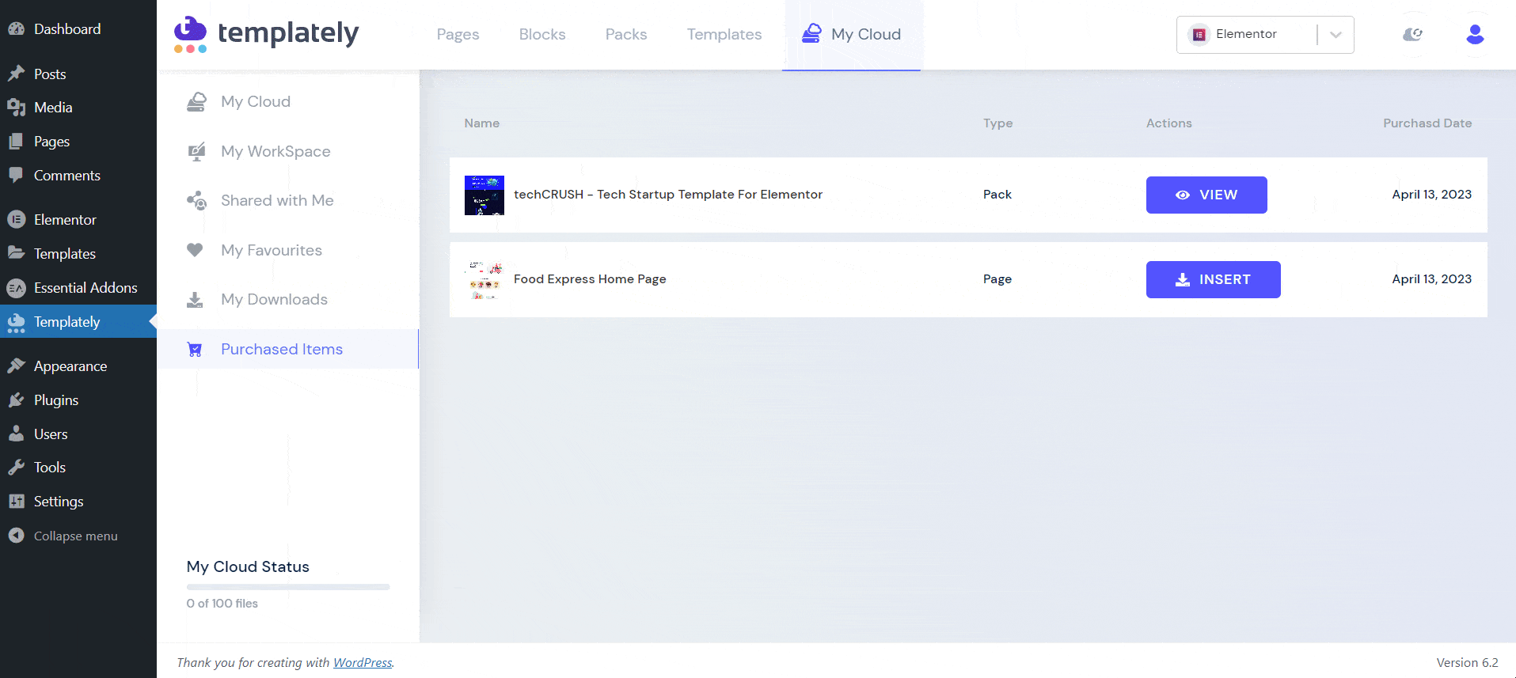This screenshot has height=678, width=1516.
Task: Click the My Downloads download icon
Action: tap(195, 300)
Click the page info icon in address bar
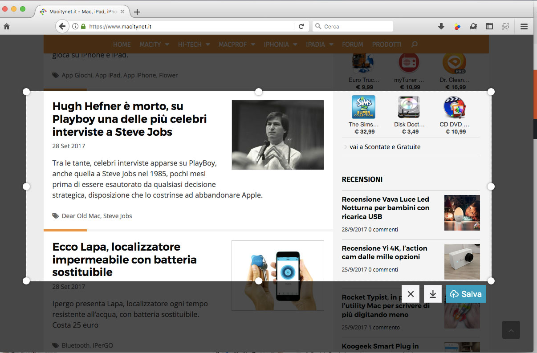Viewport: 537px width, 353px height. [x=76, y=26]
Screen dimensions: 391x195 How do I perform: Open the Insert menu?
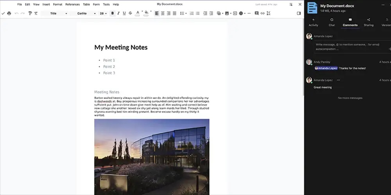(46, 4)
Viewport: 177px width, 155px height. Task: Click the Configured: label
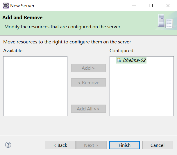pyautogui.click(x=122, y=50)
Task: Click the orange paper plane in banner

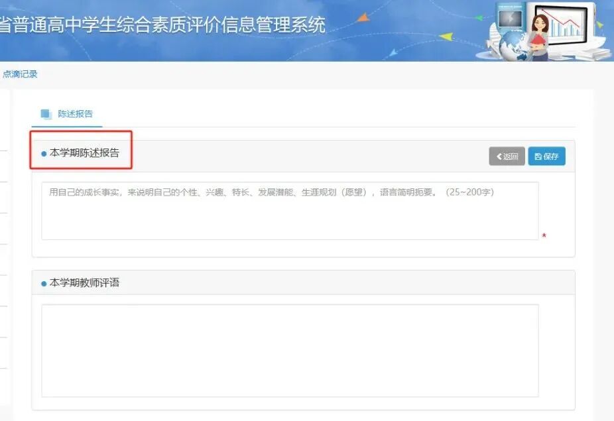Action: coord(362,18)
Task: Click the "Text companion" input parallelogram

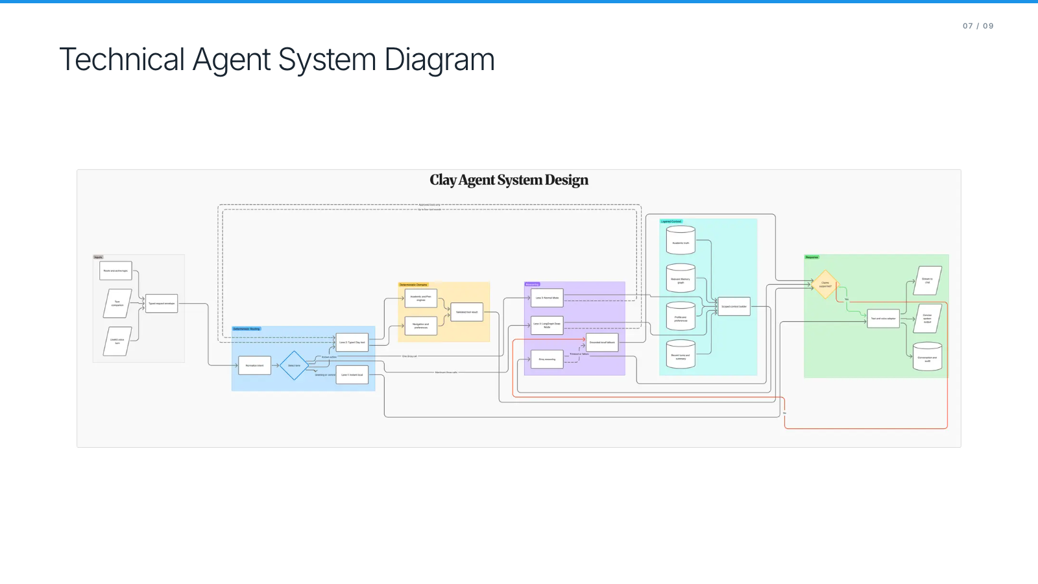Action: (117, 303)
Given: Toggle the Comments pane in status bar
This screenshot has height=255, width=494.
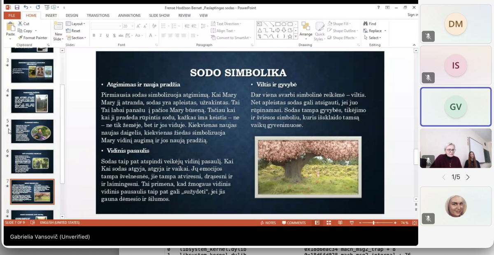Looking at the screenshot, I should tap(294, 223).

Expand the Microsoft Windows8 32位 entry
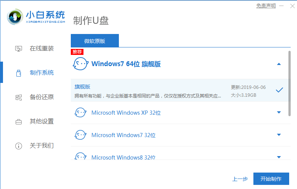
● ● ●
## SET EXERCISE:
Copy everything from the line containing "Given: Toggle the Comments pane in status bar" down through the end of the entries, swapping "status bar" for "toolbar" and leaving all else unchanged. Omit the pictures.

## EXERCISE ANSWER:
Given: Toggle the Comments pane in toolbar
This screenshot has height=255, width=494.
Looking at the screenshot, I should tap(294, 223).

Expand the Microsoft Windows8 32位 entry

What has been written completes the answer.